Lama e epidemia também fazem parte da história e podem
render bons nomes. Brejolândia que o diga. E os brejolandenses não se rogam de
representar com sapinhos verdes o município baiano de 7 mil habitantes.
Cleusemir, funcionária do posto de saúde, conta ninguém nunca pensou em mudar o
nome de Brejolândia, apesar de o cenário de fundação do município ter mudado ao
longo dos anos.
– Devido à seca, agora não tem mais brejo – observa.

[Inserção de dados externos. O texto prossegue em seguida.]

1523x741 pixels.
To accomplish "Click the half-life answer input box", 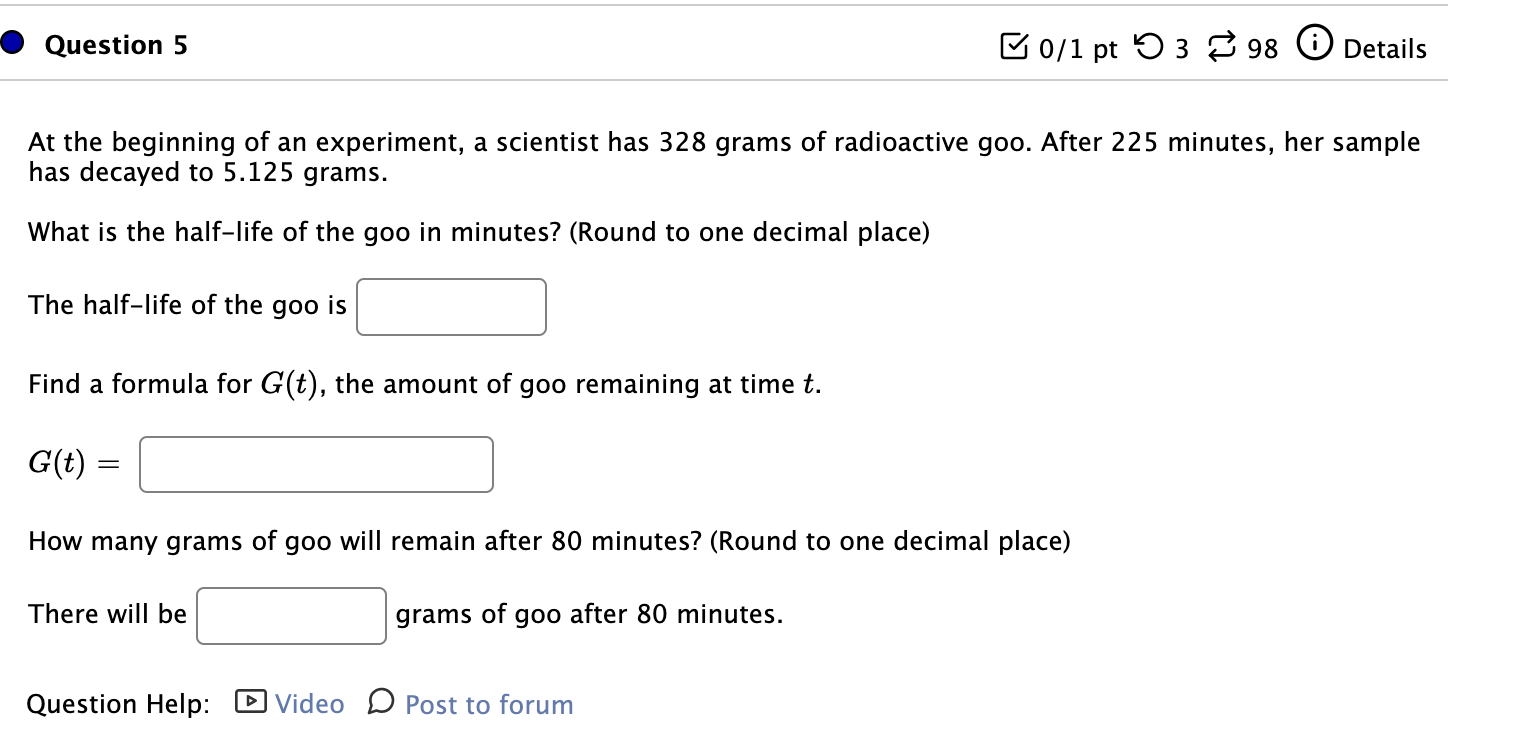I will [x=450, y=306].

Ratos e carrapatos por todo lado. Resultado: Arroio dos
Ratos, no Rio Grande do Sul, e Carrapateira, na Paraíba. Críticas à parte, os
arroio-ratenses se orgulham do título de “Capital Nacional da Melancia” e da
história da cidade. Elegem até a rainha e princessa melancia. Nem ligam se para
a história dos antigos, que contam que o nome nasceu do grande número de
roedores que passeavam às margens do arroio que banha o município. Carrapateira
é uma planta adorada pelos artrópodes que levam o mesmo nome. A vegetação do
município era abundante nas plantas e nos carrapatos.

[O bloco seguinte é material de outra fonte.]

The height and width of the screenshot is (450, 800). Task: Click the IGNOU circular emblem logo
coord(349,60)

Minas Gerais é grande. Abriga o maior número de municípios
do país: 853. Essa abundância explica, em parte, a exuberância dos nomes:
Tufilândia, Marmelópolis, Onça de Pitangui, Ponto dos Volantes, Ressaquinha,
Fruta de Leite.
Nem por isso, gaúchos e catarinenses ficam para trás no
quesito criatividade. As antas são animais muito queridos na região. Vão ficar
eternizadas nas certidões de nascimento dos moradores de Rio das Antas (SC),
Anta Gorda (RS), Poço das Antas (RS) e, indiretamente, na vida dos naturais de
Trombudo Central e Braço do Trombudo, em Santa Catarina. A referida tromba
também veio das antas. Mas há quem diga que o nome veio do encontro dos rios,
também em forma da cara de anta. Mas para os trombudenses, são só histórias.